If they can’t communicate themselves in a straightforward non-screaming manner, then restate what you think they mean, using different words so they know you got their message: “You think I’m being unfair to you,” “You don’t like me criticizing your friends.” Ask them if you are correct. Make it clear you got the message even if you disagree with them. It becomes awkward to scream once you’ve shown you heard them. It will take them off guard as they think of some other thing to be upset at you about.
Until a teen can manage basic communication with you, they are not ready to discuss the substance of their complaint. Make a sincere effort to look deeper and try to understand what’s bothering them. You will often get this horribly wrong and upset your teen immeasurably, but they will realize on some level that you are aware of their deep pain and seething rage… and feel more secure.
Use technology and avoid screaming altogether. Get on your cell phone and text your child, or use email. This works surprisingly well because you’ve entered their virtual world where they feel safe from your presence, and have time to contemplate and cool off. Writing/texting is slower, and that’s the point. Therapists often direct feuding parents and children to communicate only by email for a while.
Most teens have similar needs: to feel heard, to be loved, to make one’s own choices. Take these away and you have an angry screaming teenager. But teens also struggle with emotional distress: family instability, problem with a love interest, or something else they don’t want to share with you because they’re afraid of how you’ll react. Teenage years are emotional hell, remember? Ugly rumors on social sites, bullying, grade worries, frets over appearances… would you want to go through your teens again? Does the thought make you want to scream?
A teenager may be a screamer because of genuine physical discomforts. Physical things make people irritable, and teens more so: lack of sleep, dehydration, lack of exercise; excessive sugar and fat; constipation; the monthly period. A change in the length of daylight affects mood, whether going into the spring or into the fall. Don’t forget to assess the home environment. Has there been a significant change in family life? a traumatic event? Always consider drug and alcohol use. If their behavior is unusually or uncharacteristically aggressive or violent, or if it’s changed for the worst recently, get a urinalysis and look for methamphetamine or marijuana. UA kits are available at drug stores or online. Go through a medical diagnostic checklist when the misbehavior starts. Sometimes a few glasses of water is all your teen needs to become human again. Have a glass yourself.
What if you, the screamee, are the problem? Are you too strict? lenient? picky? Do you nag without realizing it? You might be the one who needs to change. If so, admit when you’re wrong and be the first to apologize and set the good example. My first apology to a recalcitrant child was awkward and defensive, but I had to swallow my pride and apologize for something I said. Over time, it got easier, and apologies happened normally and easily in the family.
Self care, find a way to let yourself down easy
Leave people and chores behind for a while, go scream in a pillow, and pull yourself together.

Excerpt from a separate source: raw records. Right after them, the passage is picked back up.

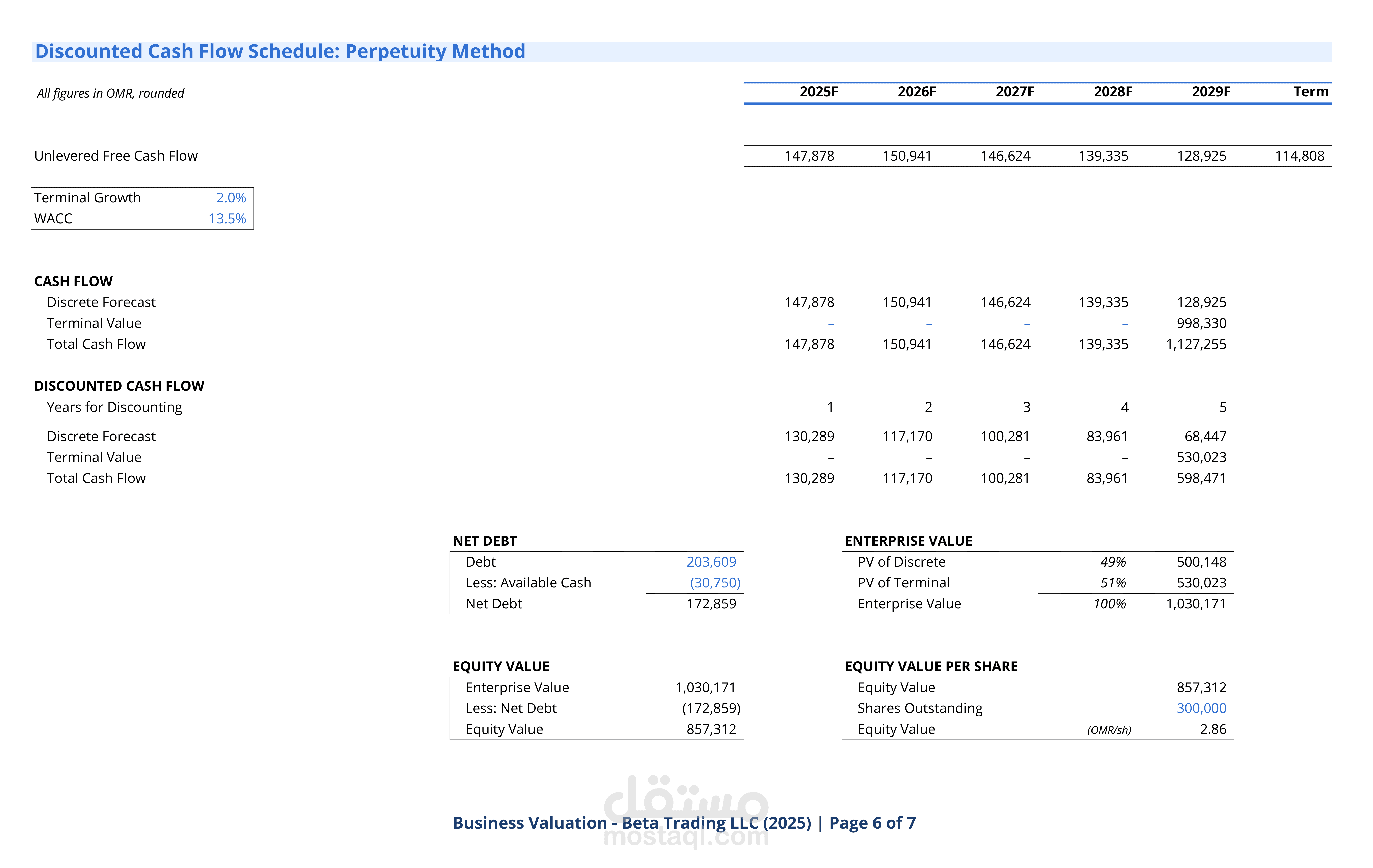
Task: Click the 2025F column header
Action: click(818, 92)
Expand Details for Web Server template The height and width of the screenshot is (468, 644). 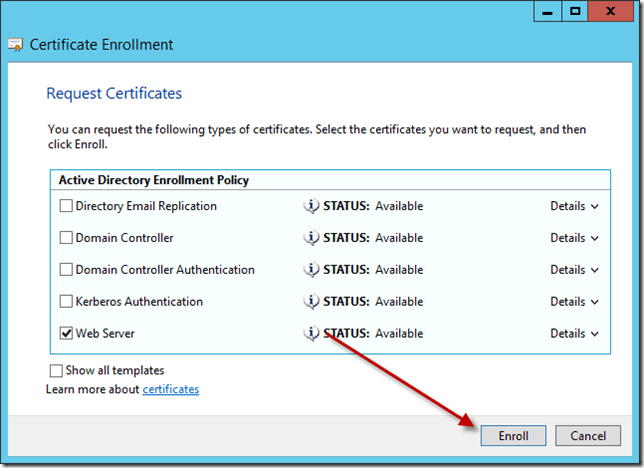click(x=574, y=333)
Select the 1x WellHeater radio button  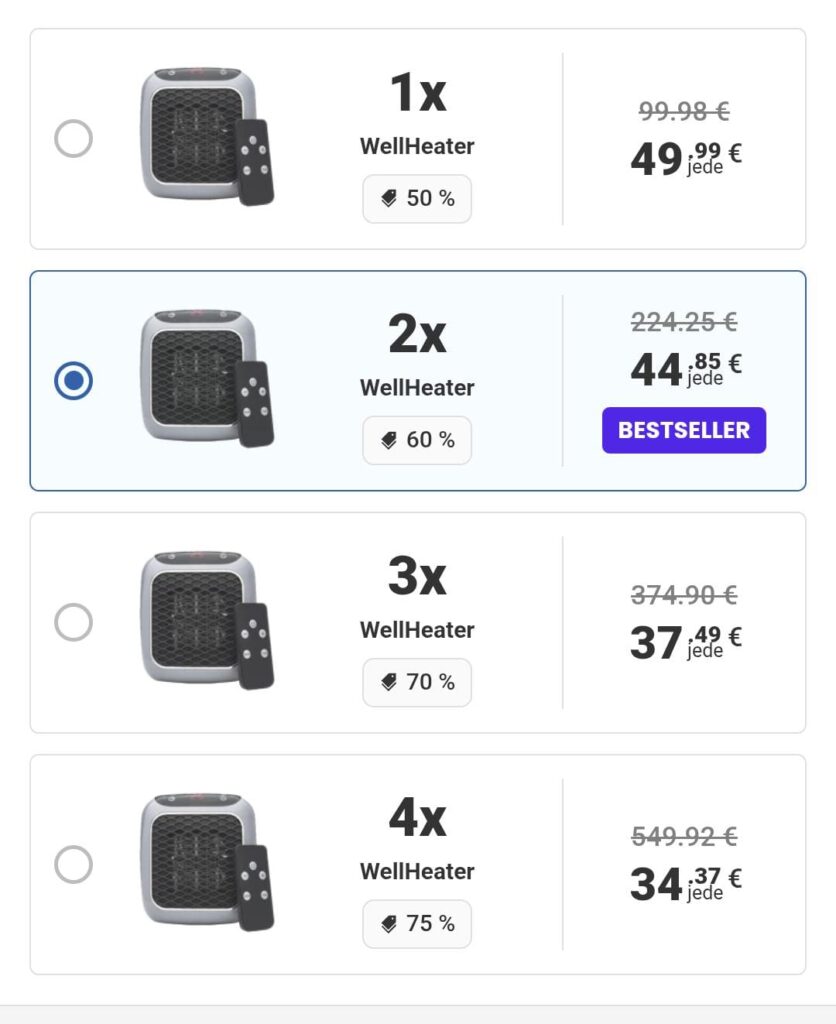pyautogui.click(x=73, y=138)
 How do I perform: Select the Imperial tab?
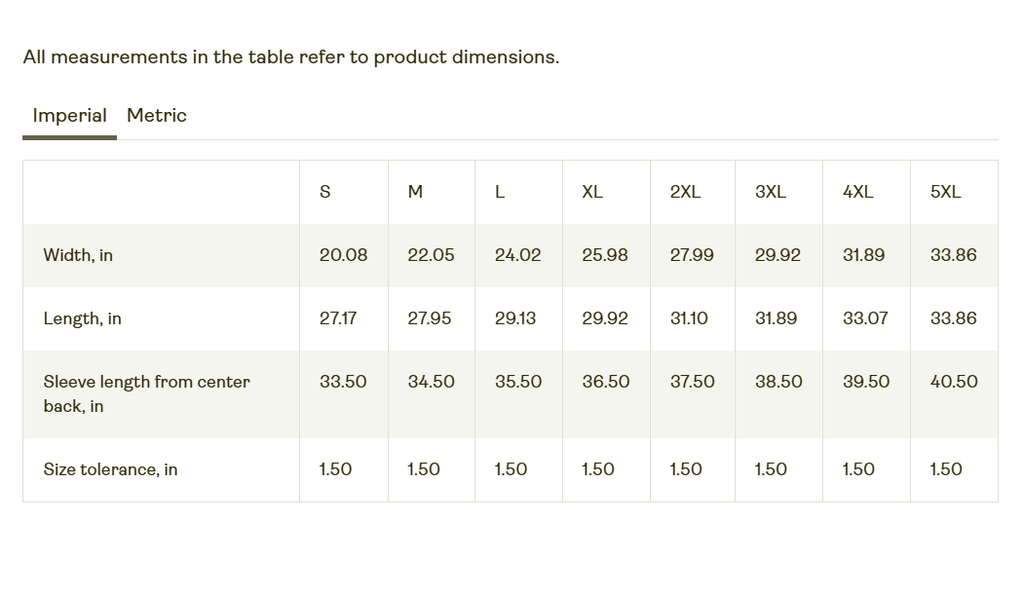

Talk to someone who can listen or provide a point of view that’s helpful. Set aside a dollar after every screaming fit, and treat yourself to something special later. Let your screamer know that you’re looking forward to their next screaming episode so you can save more and get something nice.
Don’t forget to laugh. Any parent who’s survived the teenage years will understand that we all need a sense of humor. It may be a little twisted, but I find these bumper stickers funny.
Mothers of teenagers know why some animals eat their young.
Grandchildren are God’s reward for not killing your own children.
Few things are more satisfying than seeing your children have teenagers of their own.